What the exercise asks.
Count the lines in the data below that contain the string "height". Give only the number.

(Target pointing data)
[start]

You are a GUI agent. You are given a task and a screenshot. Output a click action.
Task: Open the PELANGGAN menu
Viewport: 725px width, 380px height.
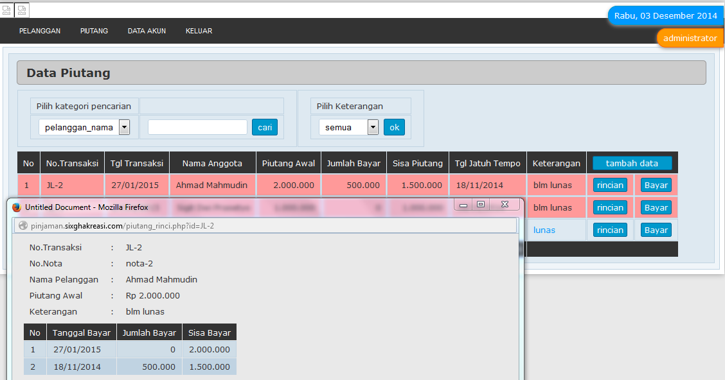point(40,31)
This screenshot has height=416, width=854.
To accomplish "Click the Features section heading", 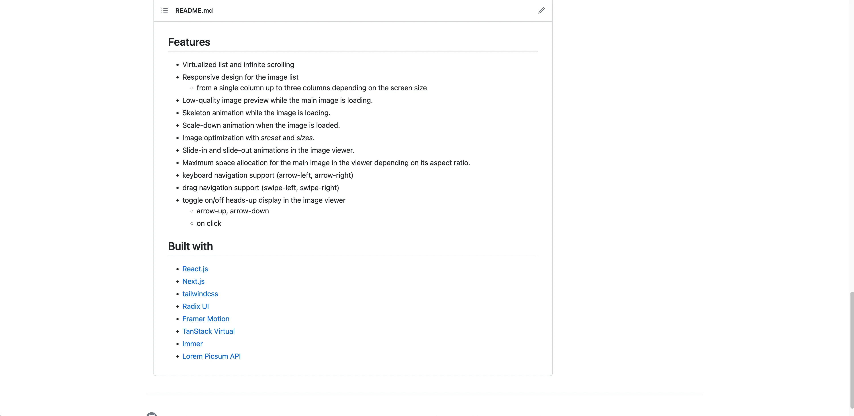I will 189,42.
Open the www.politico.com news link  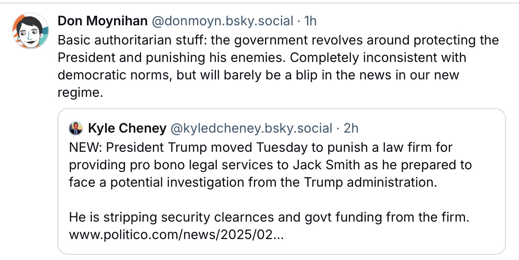pyautogui.click(x=176, y=235)
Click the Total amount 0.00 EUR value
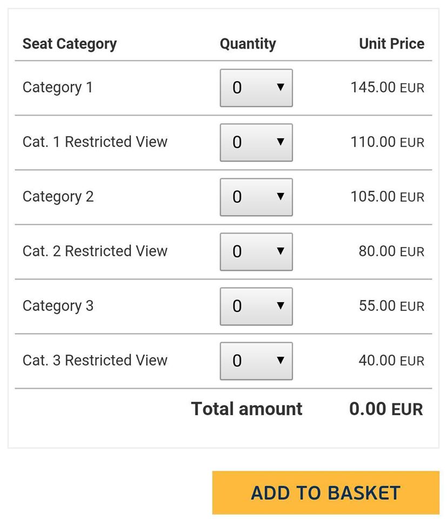The image size is (447, 519). pos(386,409)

[end]

Reply.
2